Meta Segment Anything Model 3(ai.meta.com)
692 points | 134 commentspage 2
____tom____ 11/20/2025|
Ok, I tried convert body to 3d, which is seems to do well, but it just gives me the image, I see no way to export or use this image. I can rotate it, but that's it.

Is there some functionality I'm missing? I've tried Safari and Firefox.

FeiyouG 11/20/2025||
If you open inspect element you can download the blob there. It is a .ply file and you can view it in any splat viewer.
nmfisher 11/20/2025||
I didn't look too close but it wouldn't surprise me if this was intentional. Many of these Meta/Facebook projects don't have open licenses so they never graduate from web demos. Their voice cloning model was the same.
featureofone 11/20/2025||
The SAM models are great. I used the latest version when building VideoVanish ( https://github.com/calledit/VideoVanish ) a video-editing GUI for removing or making objects vanish from videos.

That used SAM 2, and in my experience SAM 2 was more or less perfect—I didn’t really see the need for a SAM 3. Maybe it could have been better at segmenting without input.

But the new text prompt input seams nice; much easier to automate stuff using text input.

jdprgm 11/20/2025|
Promising looking tool.
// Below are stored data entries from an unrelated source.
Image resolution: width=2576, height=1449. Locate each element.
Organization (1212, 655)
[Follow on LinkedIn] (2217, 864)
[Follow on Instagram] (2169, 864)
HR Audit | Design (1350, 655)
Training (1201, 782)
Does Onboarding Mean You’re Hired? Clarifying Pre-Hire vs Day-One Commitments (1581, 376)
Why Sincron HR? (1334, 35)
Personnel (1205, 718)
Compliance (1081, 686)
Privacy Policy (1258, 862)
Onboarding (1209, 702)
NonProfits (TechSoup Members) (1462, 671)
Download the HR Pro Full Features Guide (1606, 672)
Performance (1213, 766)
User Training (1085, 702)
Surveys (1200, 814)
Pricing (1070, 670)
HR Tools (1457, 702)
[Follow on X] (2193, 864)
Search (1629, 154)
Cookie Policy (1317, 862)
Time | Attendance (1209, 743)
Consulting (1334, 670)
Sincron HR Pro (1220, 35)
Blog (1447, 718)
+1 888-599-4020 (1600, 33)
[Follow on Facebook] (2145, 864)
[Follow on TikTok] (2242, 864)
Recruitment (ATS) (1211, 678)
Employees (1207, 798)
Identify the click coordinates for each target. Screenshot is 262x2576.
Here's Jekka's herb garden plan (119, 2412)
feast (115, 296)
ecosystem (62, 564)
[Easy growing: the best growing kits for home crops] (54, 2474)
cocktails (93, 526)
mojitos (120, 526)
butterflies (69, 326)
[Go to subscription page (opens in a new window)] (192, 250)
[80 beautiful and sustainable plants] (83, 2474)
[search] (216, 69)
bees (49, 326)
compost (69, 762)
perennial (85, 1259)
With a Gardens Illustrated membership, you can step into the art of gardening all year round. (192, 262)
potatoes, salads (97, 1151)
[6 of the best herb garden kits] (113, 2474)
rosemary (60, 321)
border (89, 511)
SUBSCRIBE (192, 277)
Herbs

It would be useful to add a performance section to the readme for some ballpark of what to expect even if it is just a reference point of one gpu.

I've been considering building something similar but focused on static stuff like watermarks so just single masks. From that diffueraser page it seems performance is brutally slow with less than 1 fps on 720p.

For watermarks you can use ffmpeg blur which will of course be super fast and looks good on certain kinds of content that are mostly uniform like a sky but terrible and very obvious for most backgrounds. I've gotten really good results with videos shot with static cameras generating a single inpainted frame and then just using that as the "cover" cropped and blurred over the watermark or any object really. Even better results with completely stabilizing the video and balancing the color if it is changing slightly over time. This of course only works if nothing moving intersects with the removed target or if the camera is moving then you need every frame inpainted.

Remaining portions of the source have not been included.